A Smart Lamp Designed to Fight the Winter Blues

You can sync it to Bali’s sunrise and sunset, and get a full day of tropical light, indoors.

During the month of January, Denmark only gets around seven hours of daylight a day. A few years ago Kelton Ray Minor---a designer and one of the three founders of new lighting company Sunn---was studying abroad there, and saw firsthand what happens when people don’t get enough sunlight: They wind up with seasonal affective disorder.

Doctors typically recommend treating seasonal depression with light therapy lamps, microwave-sized lights that blast white light into a patient's face for half an hour during dark and frigid winter days. That white light is supposed to simulate the sun, but the experience---parking yourself in front of a bright and unchanging electronic screen for short bursts of time---actually seems pretty alien.

Sunn

The Sunn guys are trying something new: a light fixture that’s technically a lamp, but designed to mimic the daily ebb and flow of the sun. “The idea is that with our light mimicking natural sunlight, we’re putting people more in tune with the natural rhythms of natural light,” says Andrew Vaslas, Sunn’s CTO. "The way that that light changes---specifically the quality and color of the light---informs our internal body clocks.”

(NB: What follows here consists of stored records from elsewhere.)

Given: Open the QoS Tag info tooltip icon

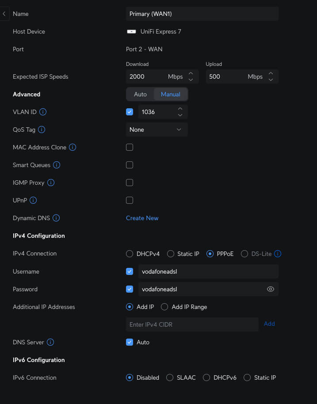Looking at the screenshot, I should [x=42, y=130].
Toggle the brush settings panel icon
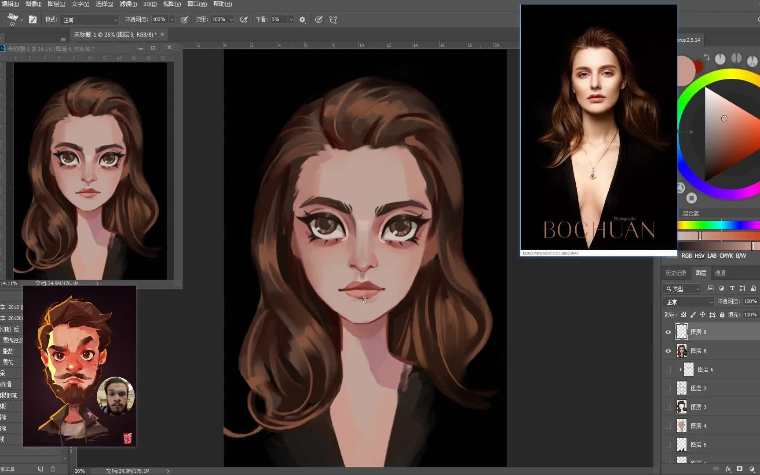The width and height of the screenshot is (760, 475). tap(33, 19)
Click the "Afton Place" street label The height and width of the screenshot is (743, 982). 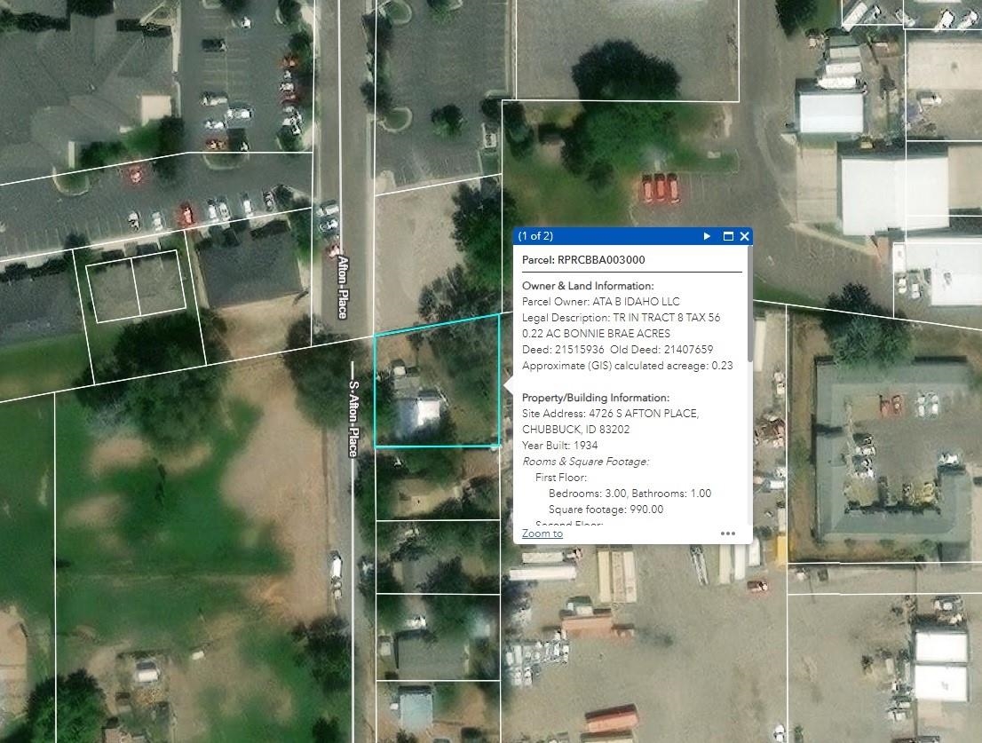(x=342, y=287)
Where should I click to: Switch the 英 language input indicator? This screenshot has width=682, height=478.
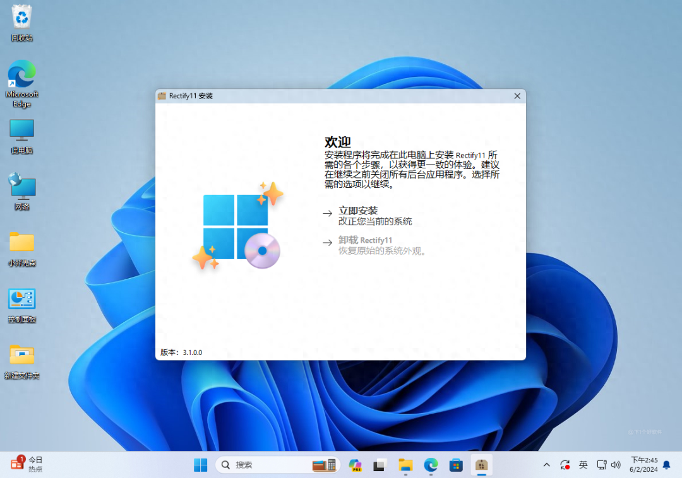(583, 464)
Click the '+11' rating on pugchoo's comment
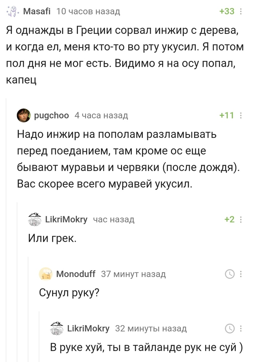255x362 pixels. [x=227, y=115]
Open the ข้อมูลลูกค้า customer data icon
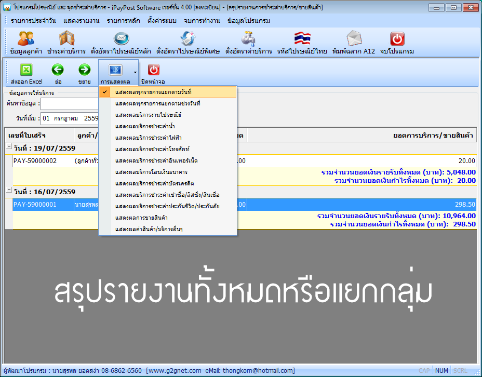Image resolution: width=482 pixels, height=377 pixels. point(26,38)
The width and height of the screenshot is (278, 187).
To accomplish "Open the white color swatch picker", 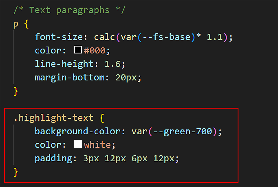I will (78, 145).
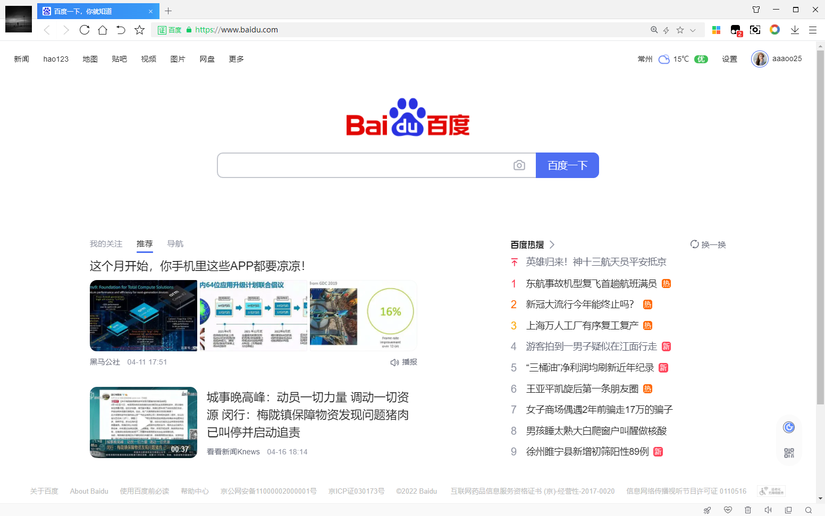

So let’s say you live in Iceland, where there’s even less winter daylight than in Denmark. You could program the Sunn lamp to mirror the four hours of light you’ll get outside, or you could sync it (via an app) to Bali’s sunrise and sunset, and get a full day of tropical light, indoors. Thanks to custom algorithms that cue various combinations of LED lights housed inside the fixture, Sunn can simulate any location around the world.

Besides keeping people from falling into seasonal pits of despair, Sunn’s warmer, ember light settings could coax better sleeping habits out users. It’s murky science, but studies indicate that the blue light glowing off our phone and computer screens can actually suppress melatonin, making it harder for us to naturally fall asleep at night. (The Aura alarm clock by Withings, and the Flux app for computer screens, use orange light hues for this same reason.)

It’s a tantalizing idea: happiness, peaceful sleep, an alert mind throughout the workday, all because of a new lamp. The Sunn team hasn’t done extensive medical tests on the light fixtures yet, but as it turns out, there is a test for gaging how light affects mood. A Color Rendering Index test measures how pleasant certain light sources are for humans. Sunn---like old school incandescents---scored in the 90s range. Looks like sunny skies ahead.